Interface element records
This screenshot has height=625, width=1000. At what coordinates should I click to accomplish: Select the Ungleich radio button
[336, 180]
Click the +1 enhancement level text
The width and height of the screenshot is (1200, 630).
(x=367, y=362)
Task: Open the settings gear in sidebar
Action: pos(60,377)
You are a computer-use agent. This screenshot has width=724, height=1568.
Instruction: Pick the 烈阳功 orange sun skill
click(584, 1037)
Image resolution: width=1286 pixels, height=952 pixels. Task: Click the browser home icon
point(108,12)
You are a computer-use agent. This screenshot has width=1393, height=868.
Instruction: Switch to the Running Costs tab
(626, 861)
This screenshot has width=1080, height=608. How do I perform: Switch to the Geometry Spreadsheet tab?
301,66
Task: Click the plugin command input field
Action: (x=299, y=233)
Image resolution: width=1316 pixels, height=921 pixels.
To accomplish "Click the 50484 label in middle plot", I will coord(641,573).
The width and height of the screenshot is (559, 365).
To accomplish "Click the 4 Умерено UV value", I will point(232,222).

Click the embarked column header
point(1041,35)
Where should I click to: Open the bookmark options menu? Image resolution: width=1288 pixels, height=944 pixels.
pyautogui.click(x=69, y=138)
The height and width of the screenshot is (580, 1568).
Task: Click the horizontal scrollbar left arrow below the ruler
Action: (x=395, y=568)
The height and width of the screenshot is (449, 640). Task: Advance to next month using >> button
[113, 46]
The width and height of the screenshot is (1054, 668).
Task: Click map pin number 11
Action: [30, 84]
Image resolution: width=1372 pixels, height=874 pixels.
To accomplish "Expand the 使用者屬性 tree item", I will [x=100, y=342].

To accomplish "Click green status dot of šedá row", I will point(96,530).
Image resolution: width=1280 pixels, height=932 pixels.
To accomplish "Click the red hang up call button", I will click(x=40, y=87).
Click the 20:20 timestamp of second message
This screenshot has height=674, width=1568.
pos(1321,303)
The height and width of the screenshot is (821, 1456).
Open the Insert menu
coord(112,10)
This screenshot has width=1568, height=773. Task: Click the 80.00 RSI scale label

> **To be done**
Give every line of the entries above as a numbered list, omitting blank lines.

> **Final result**
1. This screenshot has height=625, width=1000. At what coordinates should I click to accomplish: Select the Ungleich radio button
2. [336, 180]
3. Click the +1 enhancement level text
4. The width and height of the screenshot is (1200, 630).
5. (x=367, y=362)
6. Task: Open the settings gear in sidebar
7. Action: pos(60,377)
8. You are a computer-use agent. This screenshot has width=724, height=1568.
9. Instruction: Pick the 烈阳功 orange sun skill
10. click(584, 1037)
11. Image resolution: width=1286 pixels, height=952 pixels. Task: Click the browser home icon
12. point(108,12)
13. You are a computer-use agent. This screenshot has width=1393, height=868.
14. Instruction: Switch to the Running Costs tab
15. (626, 861)
16. This screenshot has width=1080, height=608. How do I perform: Switch to the Geometry Spreadsheet tab?
17. 301,66
18. Task: Click the plugin command input field
19. Action: (x=299, y=233)
20. Image resolution: width=1316 pixels, height=921 pixels.
21. To accomplish "Click the 50484 label in middle plot", I will coord(641,573).
22. The width and height of the screenshot is (559, 365).
23. To accomplish "Click the 4 Умерено UV value", I will point(232,222).
24. Click the embarked column header
25. point(1041,35)
26. Where should I click to: Open the bookmark options menu? Image resolution: width=1288 pixels, height=944 pixels.
27. pyautogui.click(x=69, y=138)
28. The height and width of the screenshot is (580, 1568).
29. Task: Click the horizontal scrollbar left arrow below the ruler
30. Action: (x=395, y=568)
31. The height and width of the screenshot is (449, 640). Task: Advance to next month using >> button
32. [113, 46]
33. The width and height of the screenshot is (1054, 668).
34. Task: Click map pin number 11
35. Action: [30, 84]
36. Image resolution: width=1372 pixels, height=874 pixels.
37. To accomplish "Expand the 使用者屬性 tree item", I will [x=100, y=342].
38. To accomplish "Click green status dot of šedá row", I will point(96,530).
39. Image resolution: width=1280 pixels, height=932 pixels.
40. To accomplish "Click the red hang up call button", I will click(x=40, y=87).
41. Click the 20:20 timestamp of second message
42. This screenshot has height=674, width=1568.
43. pos(1321,303)
44. The height and width of the screenshot is (821, 1456).
45. Open the Insert menu
46. coord(112,10)
47. This screenshot has width=1568, height=773. Task: Click the 80.00 RSI scale label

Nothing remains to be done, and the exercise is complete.